Rank of second ace after first ace is drawn

I have a probability problem with cards and the expected value of a card rank.

I have a deck of 52 cards. I draw cards without replacement. While drawing cards from the deck, a first ace is drawn at rank $k$ (that is the $k^{th}$ card drawn is an ace, all previous were not). We want to find the expected number of additional draws until we get an ace.

My idea is to follow this route:

If I call $X$ the random variable of the rank of the second ace, $N=52$ the total number of cards, $p = N -k$ the remaining number of cards after the first ace is drawn, the idea is to plug the expectation value of $X$ $$E[X] = \sum_{i=1}^{p-3}i P(X=i)$$

But the formula doesn't seem to simplify. What would be your take at this?

• I would think that it would have to see with all the options: once the first ace $a_1$ appears at the k-th step, then the 2nd can appear in the (k+1)st, (k+2)nd,...52nd step, each time with probability $\frac {3}{52-k-t}$, where t is the number of cards removed after the k-th card. – gary Aug 3 '11 at 15:52
• Actually, if you have a specific formula, maybe we can help you simplify it; the one I gave, I think, is along what you have in mind. – gary Aug 3 '11 at 15:53
• Correction: the 2nd ace must have appeared at the (by the ) 50th step. – gary Aug 3 '11 at 16:13

We have $3$ Aces left, and $52-k$ cards left. We will find the expected number of additional draws until we get an Ace.

We change the notation, and solve a more general problem. There are $b$ boys and $g$ girls. People are chosen, without replacement, until we get a boy. Let $X$ be the number of draws. We want to find $E(X)$. In our card problem, we have $b=3$ and $g=52-k-3$.

Label the girls $G_1, G_2, \dots, G_g$. For $i=1$ to $g$, define the random variable $Y_i$ by

$$Y_i=1 \quad\text{if G_i is drawn before a boy},\quad \text{Y_i=0 otherwise}.$$

Then

$$X=1 +(Y_1+Y_2+\cdots +Y_g),$$ since $\sum E(Y_i)$ is the mean number of girls before the first boy.

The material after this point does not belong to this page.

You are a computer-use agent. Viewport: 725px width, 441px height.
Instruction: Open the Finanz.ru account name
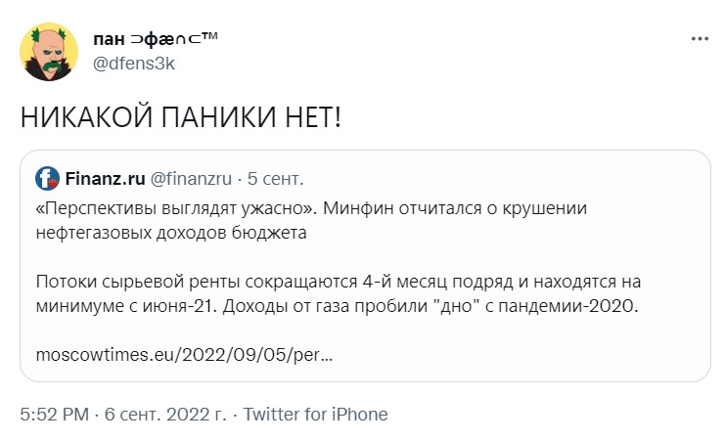point(105,179)
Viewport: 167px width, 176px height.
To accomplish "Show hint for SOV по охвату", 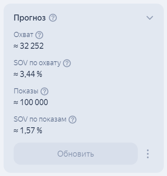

We will be finished if we can find the $E(Y_i)$. These are all the same, so we find $E(Y_1)$.

But note that $$E(Y_1)=P(Y_1=1)=\frac{1}{b+1}.$$

This is because in the group of $b+1$ people consisting of $G_1$ and the $b$ boys, $G_1$ must be chosen first, and all possible orders among these $b+1$ people are equally likely. To see this, it is necessary to think of the selections going on until everybody is chosen.

Thus $$E(X)=1+\frac{g}{b+1}=\frac{b+g+1}{b+1}.$$

Comment: There are less pleasant, but more combinatorial ways to solve the problem. We can without much difficulty find an expression for the probability that the first boy is chosen on the $i$-th choice, and use the ordinary expression for expectation. It is a bit of a mess, and simplifying it is tricky. But it is easier now that we know, from the simpler calculation above, what the answer should be!

• Great André, thank you, that is a very neat explanation. Looking at your track record on this site one can tell you're really good, but how did the idea of writing X as a sum of Y come out? Is it a common pattern? – alex_C Aug 3 '11 at 17:55
• I have seen (and taught) the standard indicator random variable way of dealing with the geometric distribution. Had to think a bit about how to adapt to this situation, since it has been a while. By the way, one can without much trouble adapt to find mean waiting time until the $p$-th boy. – André Nicolas Aug 3 '11 at 18:02

The five strings of non-aces can be permuted amongst each other, conserving probability. Note that some of the strings may be empty and where there are multiple empty strings, the 120 possible "abstract" permutations will produce fewer than 120 physical permutations of the cards.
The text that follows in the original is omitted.